Streamlining Permit Processing: A Path to Efficient Health Research in South Africa

In the recent Department of Health Workshop held on 4 April 2025 hosted by SACRA and IPASA together with NDoH team, critical discussions unfolded surrounding the ongoing challenges and strategies in permit processing and backlog management. These discussions are vital as they directly impact the efficiency of health research and the regulation of importing and exporting laboratory samples, particularly in South Africa.

Dr. Relebohile Ncha, Chief Director: Hospitals and Tertiary Health Services, Quality Improvement, EMS, Trauma and Violence, FPS, and Implementation of Chapter 8 of NHA at the National Department of Health, highlighted the pressing issue of staff shortages and outdated manual systems that have hampered the ability to meet deadlines. To combat these difficulties, interventions such as staff overtime and external support were introduced, though these measures provided only temporary relief.

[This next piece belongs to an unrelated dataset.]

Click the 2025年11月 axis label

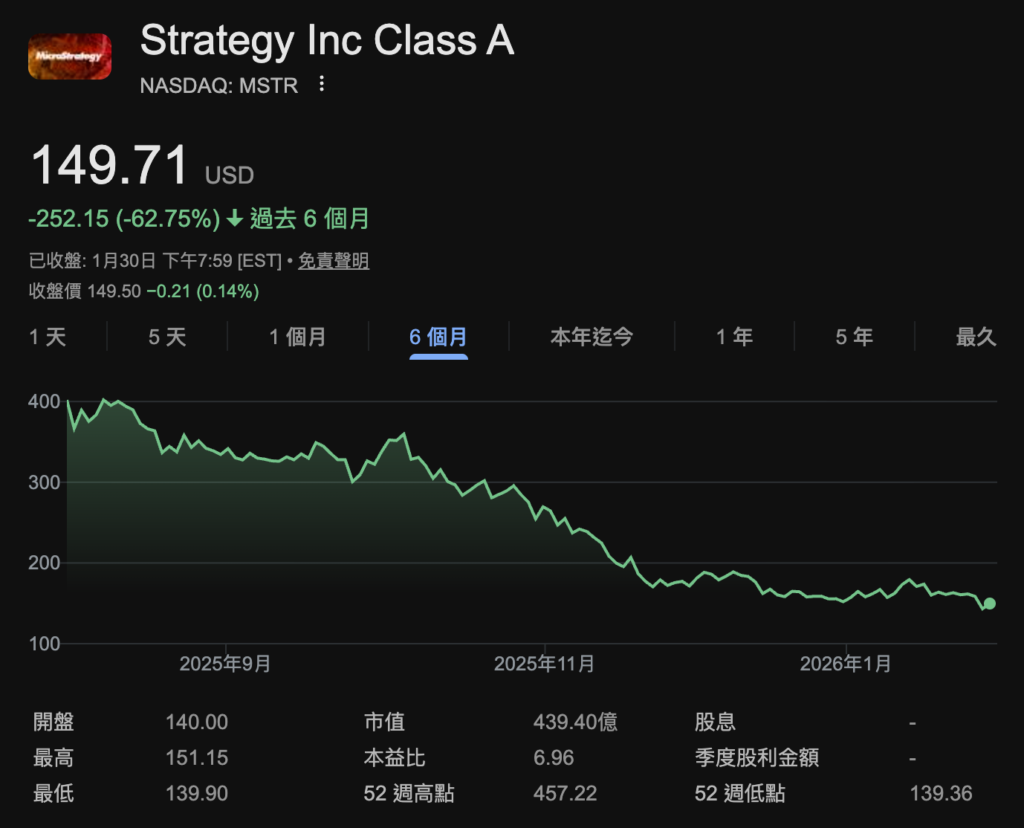545,664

The meeting underscored the need for digitization as a long-term solution, prompting collaboration with the National Department of Health IT Department and consideration of external expertise. The introduction of interns, despite their initial lack of experience, has already shown promise in reducing backlogs, demonstrating that innovative staffing solutions can play a part in addressing these challenges.

Mr. Mpho Kgasi talked about the Pilot Phase 1 and Phase 2 projects that was aimed at streamlining processes and significantly reducing permit processing times. By replacing slow, manual methods with new templates and structured phases, the turnaround time for permit approvals has improved. He emphasized the importance of timely, high-quality submissions and effective communication with the broader industry. He expressed that in future it would be ideal to have updated templates and guidance accessible online to prevent delays and ensure smoother operations.

Beyond the logistical improvements, the meeting delved into the complex issues surrounding the regulation and logistics of importing and exporting laboratory samples for research purposes. Participants discussed the absence of clear regulations and the bureaucratic hurdles involved in acquiring import permits and managing the shipping process for human biological samples across international borders. The conversation emphasized the adherence to ethical guidelines, necessary approvals, and the responsible use of samples, while also highlighting the need for improved coordination among regulatory bodies, industry stakeholders, and ethics committees.  A key point raised was the importance of submitting high-quality applications complete with all required documents—such as the Material Transfer Agreement (MTA), Ethics Approvals, and relevant Forms—to avoid unnecessary delays in the review process. Incomplete or poor-quality submissions lead to repeated back-and-forth communication, further postponing the issuance of permits and impacting research timelines.

Also highlighted was the challenges regarding the import processes for proficiency testing samples, which often do not require permits but face resistance due to a lack of understanding among officials. There is a strong call for clear guidelines and better communication to ensure that logistical and regulatory obstacles do not impede scientific progress. By aligning with global practices and continuing dialogue, the aim is to facilitate efficient research while upholding ethical and legal standards, ultimately supporting the advancement of health research in South Africa.

This workshop opened up the beginning of open communication and collaboration between industry stakeholders and the Department of Health for a better working relationship and dialogue for the future.